Aimer ses ennemis : un anti-parcours spirituel

Classé sous Communauté spirituelle — lhomeliedudimanche @ 12 h 00 min

Aimer ses ennemis : un anti-parcours spirituel

Homélie pour le 7° dimanche du temps ordinaire / Année C
24/02/2019

Cf. également :

Boali, ou l’amour des ennemis
Le pur amour : pour qui êtes-vous prêts à aller en enfer ?
Pardonner 70 fois 7 fois

« Aimez vos ennemis, faites du bien à ceux qui vous haïssent. Souhaitez du bien à ceux qui vous maudissent, priez pour ceux qui vous calomnient. »

Avec ce commandement de l’amour des ennemis (Lc 6, 27-38), nous sommes au cœur du christianisme. « Si ton ennemi a faim, donne-lui à manger. S’il a soif, donne-lui à boire. Par-là, ce sera comme si tu lui mettais des charbons ardents sur la tête » (Rm 12,20).

Aucune morale ne s’est jamais structurée autour d’un tel impératif. Aucune doctrine philosophique n’a formulé ce genre de conseil. Aucune sagesse d’Orient ou d’Occident n’a prôné cet amour-là, qui semble injuste, contradictoire et impossible. Le Premier Testament l’a maintes fois approché, même s’il est rempli de batailles meurtrières où exterminer son ennemi semblait rendre gloire à Dieu. Notre première lecture (1S 26,2 23) ne nous montre-t-elle pas David épargnant Saül qui était à portée de sa lance ? Et d’autres passages vont également dans ce sens :

« Je ne donnerai pas cours à l’ardeur de ma colère… car je suis Dieu et non pas homme » (Os 11,9).
« Dieu ne nous traite pas selon nos péchés, ne nous rend pas selon nos fautes » (Ps 103,10).
« Le roi d’Israël dit à Elisée (en voyant ses ennemis à sa merci) :  » Mon père ! dois-je les tuer ?  » Il répondit:  » Ne les tue pas! As-tu l’habitude de tuer ceux que tu fais prisonniers avec ton épée ou avec ton arc ? Sers-leur du pain et de l’eau; qu’ils mangent et boivent et qu’ils s’en aillent vers leur maître.  » Le roi leur fit servir un grand repas; ils mangèrent et ils burent. Puis il les congédia et ils s’en allèrent vers leur maître. Les bandes araméennes cessèrent leurs incursions en terre d’Israël. » (2R 6, 8-23)

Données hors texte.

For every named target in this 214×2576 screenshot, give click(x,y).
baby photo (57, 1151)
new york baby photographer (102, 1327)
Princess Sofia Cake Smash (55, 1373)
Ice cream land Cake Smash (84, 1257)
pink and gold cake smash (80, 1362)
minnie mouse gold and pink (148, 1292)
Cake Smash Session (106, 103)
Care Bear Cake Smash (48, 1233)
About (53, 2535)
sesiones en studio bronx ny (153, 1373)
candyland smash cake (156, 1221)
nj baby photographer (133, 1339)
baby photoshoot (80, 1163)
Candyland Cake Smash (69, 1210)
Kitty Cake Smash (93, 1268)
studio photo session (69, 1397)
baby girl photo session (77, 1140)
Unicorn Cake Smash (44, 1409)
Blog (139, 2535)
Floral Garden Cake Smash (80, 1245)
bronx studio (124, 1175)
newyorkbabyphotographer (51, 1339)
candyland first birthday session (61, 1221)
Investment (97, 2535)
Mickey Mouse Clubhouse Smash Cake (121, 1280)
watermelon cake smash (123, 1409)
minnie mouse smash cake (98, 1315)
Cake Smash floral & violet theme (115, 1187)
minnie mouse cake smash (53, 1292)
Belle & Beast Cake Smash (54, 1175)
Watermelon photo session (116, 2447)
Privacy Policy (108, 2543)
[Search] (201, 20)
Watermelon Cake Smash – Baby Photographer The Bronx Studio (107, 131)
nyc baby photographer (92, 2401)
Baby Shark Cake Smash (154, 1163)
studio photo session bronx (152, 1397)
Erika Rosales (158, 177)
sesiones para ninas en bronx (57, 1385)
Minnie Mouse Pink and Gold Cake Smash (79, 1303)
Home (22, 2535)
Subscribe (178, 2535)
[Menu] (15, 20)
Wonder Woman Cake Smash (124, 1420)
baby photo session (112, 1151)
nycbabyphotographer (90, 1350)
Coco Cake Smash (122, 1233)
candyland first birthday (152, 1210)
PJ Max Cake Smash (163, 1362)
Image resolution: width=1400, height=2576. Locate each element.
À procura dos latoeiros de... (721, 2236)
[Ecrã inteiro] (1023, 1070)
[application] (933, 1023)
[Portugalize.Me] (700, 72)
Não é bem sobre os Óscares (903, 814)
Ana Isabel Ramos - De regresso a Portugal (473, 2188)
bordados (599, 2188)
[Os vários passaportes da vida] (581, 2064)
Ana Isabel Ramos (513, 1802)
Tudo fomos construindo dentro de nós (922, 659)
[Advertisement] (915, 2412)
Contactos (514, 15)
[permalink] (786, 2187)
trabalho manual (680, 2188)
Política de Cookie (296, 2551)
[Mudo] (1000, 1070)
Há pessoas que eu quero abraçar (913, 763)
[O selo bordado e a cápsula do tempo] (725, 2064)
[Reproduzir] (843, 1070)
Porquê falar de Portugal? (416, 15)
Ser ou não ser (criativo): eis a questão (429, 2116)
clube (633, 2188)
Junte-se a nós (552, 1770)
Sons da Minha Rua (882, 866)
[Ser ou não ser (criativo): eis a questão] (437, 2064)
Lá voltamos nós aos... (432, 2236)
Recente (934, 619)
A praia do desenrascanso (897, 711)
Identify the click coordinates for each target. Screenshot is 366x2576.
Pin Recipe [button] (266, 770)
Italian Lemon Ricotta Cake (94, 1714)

Jésus dans l’évangile de Luc en fait le texte clé de notre ressemblance divine [1] : « soyez parfaits que votre père céleste est parfait ». Or Dieu fait pleuvoir sur les bons comme sur les méchants, et lui le premier aime ceux qui le haïssent, car sa nature – elle – émet sans limitation, sans condition.

Aimer ses ennemis n’est pas une affaire de sentiment. « Heureusement que Jésus ne m’a pas demandé de trouver mon ennemi sympathique. Je ne peux pas trouver sympathique celui qui envoie ses chiens sur moi et détruit ma maison. En revanche, je peux l’aimer », confait Martin Luther King avec un brin d’humour…

Alors, comment faire pour entendre cet appel à aimer ceux qui me veulent et me font du mal ?
Explorons cinq étapes qui balisent ce chemin, cet anti-parcours du combattant en quelque sorte.

 

1. Inquiétez-vous si vous pensez ne pas avoir d’ennemis !

Si c’est le cas, soit vous êtes naïfs et aveugles, refusant de constater que certains ne vous aiment pas et ne cherchent qu’à vous nuire, soit vous menez une vie tellement lisse qu’elle ne dérange plus personne.

Dans le premier cas, votre désillusion sera grande lorsque surgiront de l’ombre les attaques, les coups bas, les mépris que vous ne vouliez pas imaginer.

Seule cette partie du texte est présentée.